After ROSC, the haemodynamic characteristics of the devices change: systemic perfusion is no longer solely dependent on the output of the mechanical devices but rather enhanced by them. In cases where CA is triggered by a myocardial infarction, LV unloading before reperfusion may reduce the extent of the myocardial scar30,31,32,33, a benefit that is not achievable with ECMO34. In comparison, ECMO can increase LV afterload, leading to increased myocardial work and oxygen consumption35,36. In contrast, the Impella device reduces LV wall tension, thereby diminishing microvascular resistance and enhancing myocardial perfusion28,37. Consequently, quicker recovery of LV function could be expected in Impella-treated animals. However, we did not observe any significant difference in LV echocardiographic function or pulmonary capillary wedge pressure (PCWP) between the two treatment groups post-ROSC, indicating that there were only minor differences in myocardial dysfunction36,38. This lack of disparity may be attributed to the relatively short absolute ischaemia time of less than 10 min and the utilization of young and healthy animals.
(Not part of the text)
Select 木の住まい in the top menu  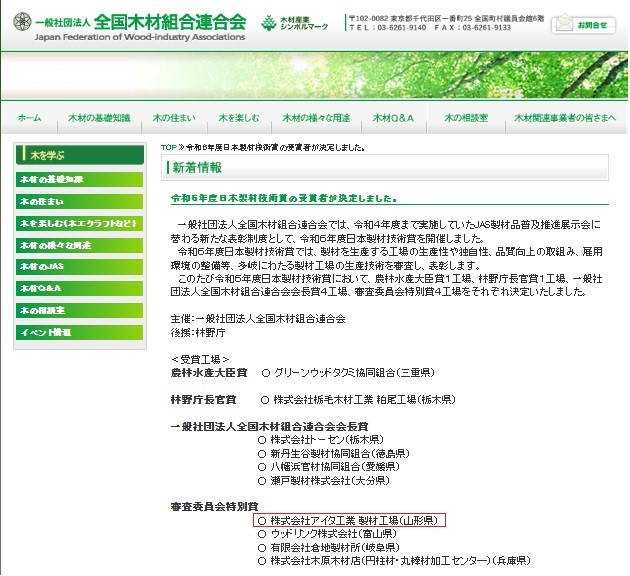[x=171, y=118]
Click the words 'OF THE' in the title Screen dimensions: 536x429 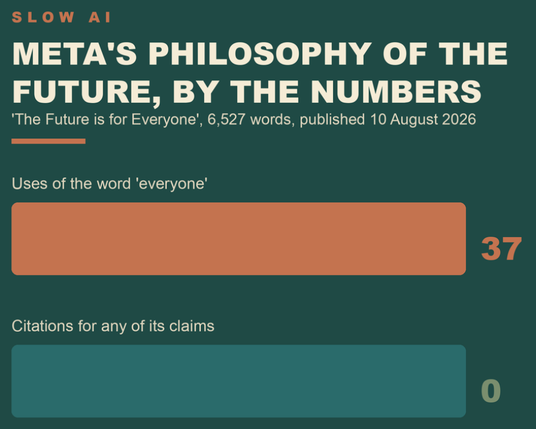(x=445, y=54)
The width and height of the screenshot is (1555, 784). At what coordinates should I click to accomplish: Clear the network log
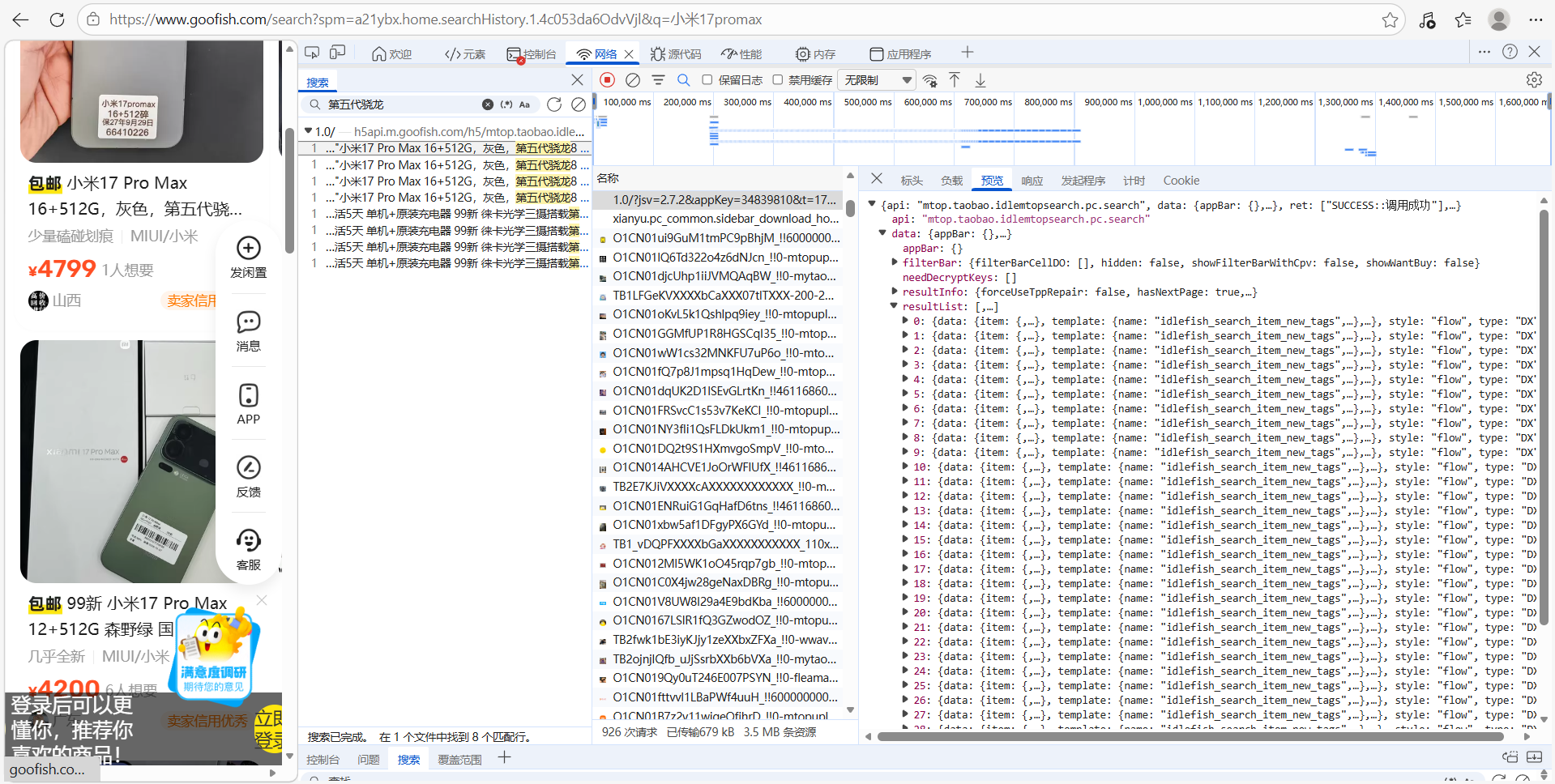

This result would also explain why patients present more frequently with cardiogenic shock after ECPR, a situation that can be resolved by using an LV Impella in addition to ECMO39,40,41.

Several limitations should be considered when interpreting the findings of this trial. First, out-of-hospital CA tends to occur in elderly individuals with pre-existing conditions such as coronary artery disease or heart failure. In contrast, the animals in this study were young and free from preexisting conditions. However, replicating the complexity of preexisting conditions in an animal model is inherently challenging. Second, we chose to deviate from a randomized approach for the study design because of the need for comparable ischaemia times for both treatment groups. We contend that a randomized experimental design with unequal ischaemia times in both groups would have led to a significant bias regarding the comparability of the haemodynamic effects. Longer no-flow times lead to a reduction on the CPP and the ROSC rates. Both the arterial sheath for the pLVAD and the ECMO cannulas were implanted prior to the induction of CA. In this respect, our approach differs from the clinical setting, limiting its direct transferability. Furthermore, in a clinical setting chest compressions would have been performed before MCS was inducted, that were not part of our study protocol. Finally, our study does not offer insights into neurological outcomes after resuscitation. Owing to the haemodynamic focus of the study, the experimental protocol involved only a short period of untreated global ischaemia of approximately 5 min. Cerebral sequelae were expected to be relatively minor in both groups, leading to challenges in detecting clinically relevant differences. Therefore, we refrained from conducting a final neurological examination of the animals without anaesthesia.

Conclusions

This experimental study compared the effects of LV Impella- and VA-ECMO-based MCS during cardiopulmonary resuscitation and subsequent ROSC. Both the Impella device and VA-ECMO generated adequate perfusion pressure during resuscitation, facilitating ROSC. Post-ROSC, both devices provided sufficient circulatory support, and all resuscitated animals survived until the end of the study. No significant hemodynamic differences were detected between the treatments. More research is needed to determine whether there are indications where patients may benefit from one of these devices rather than the other.